Walking in, I glanced about the store. Plastic sign heralded plastic prices of types of food with photos of some food near the prices and underneath similarly-dressed employees scurried back and forth behind glass partition housing examples of some food. Curved benches and plastic-topped tables with pressed particle-board insides yielded to corridors of rough-hew-appearing floor tiles punctuated with scattershot “people fences” indicating lines. Dropped ceiling material reigned above and the occasional false plant punctuated the scene. On the wall was a mural.

The mural contained a storefront, splashed with a patina and age-earned fuzziness, on which was written “EINSTEIN BROS.”. Nearby was a horse-drawn cart.
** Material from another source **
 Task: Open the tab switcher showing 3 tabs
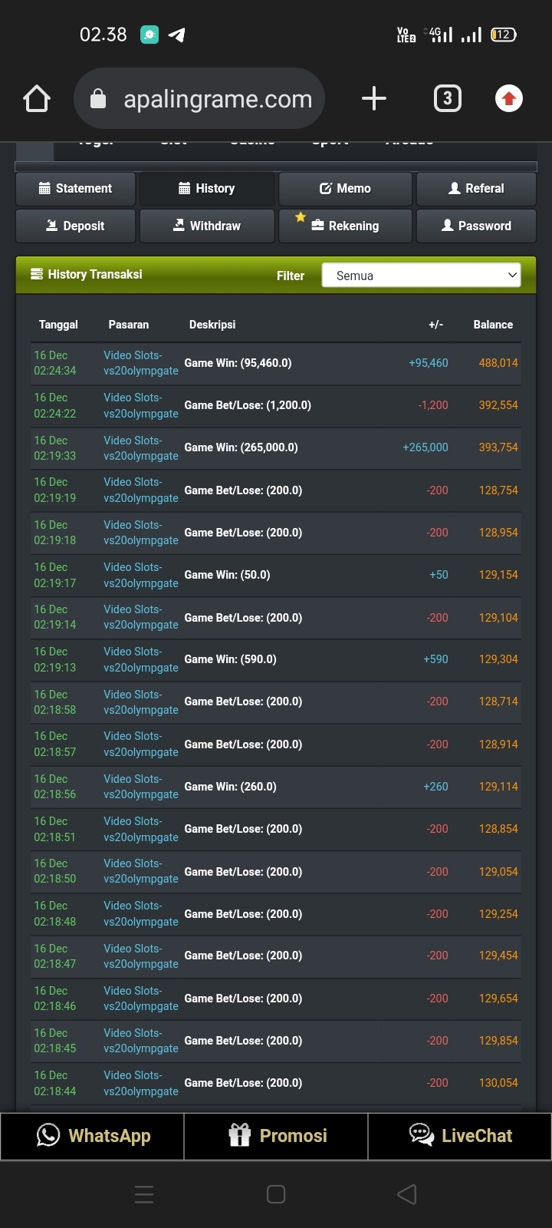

I walked out and never came back.

When you walk into a McDonald’s restaurant that has adorned itself in 1950s wear, harkening back to the company’s roots as the efforts of two brothers who sold the idea to a businessman who innovated for decades and helped bring the organization to its current dominating success, that architectural story is true. There were really McDonald’s restaurants in that era, and while they obviously did not have the same spectrum of items, you are, like it or not, a bit player in a half-century drama centered around a burger and fries. It may be an ugly truth to some, but it is a truth.

No such situation exists with Einstein Brothers, founded in 1990 by a linebacker and his brother in law and other investors, built to a relative success and sold to the Boston Market chain in 1995 (itself purchased by McDonald’s sometime later), it is a hatched newling compared to something like McDonald’s or, say, the Kellogg brand. It is not a product of, as is implied by the mural, upwards of 7 decades of bagel-related process and consideration. It is a lie. It is telling you a lie to sell you bagels.

The lie washes over some people, but so does a lot of things. Our relative sensitivity to various issues is an aspect of being human. I’ve come to witness images and films which, in other contexts, might cause a person’s heart to stop beating regularly. Things that make me react, meanwhile, will surely cause some people who would barely blink at a revealed tit to sniff and sneer at my erudite efficaciousness. So be it, giggling mouth-breathers. But it’s what drives me, as a historian, truly mad.

To that level, there is a lot of attempt to claim, through any means necessary, an authority or desirable aspect which would actually take a large amount of effort but which, it turns out, is not actually necessary. For example, and we’ll stick with the food industry here, because everybody eats out and everybody especially finds themselves in these chain restaurants because fuck, it’s late

Chains like Applebee’s, Pizzeria Uno’s, and TGI Friday’s all contain one interesting shared aspect besides fried food and alcohol. They all have familiarity shelves.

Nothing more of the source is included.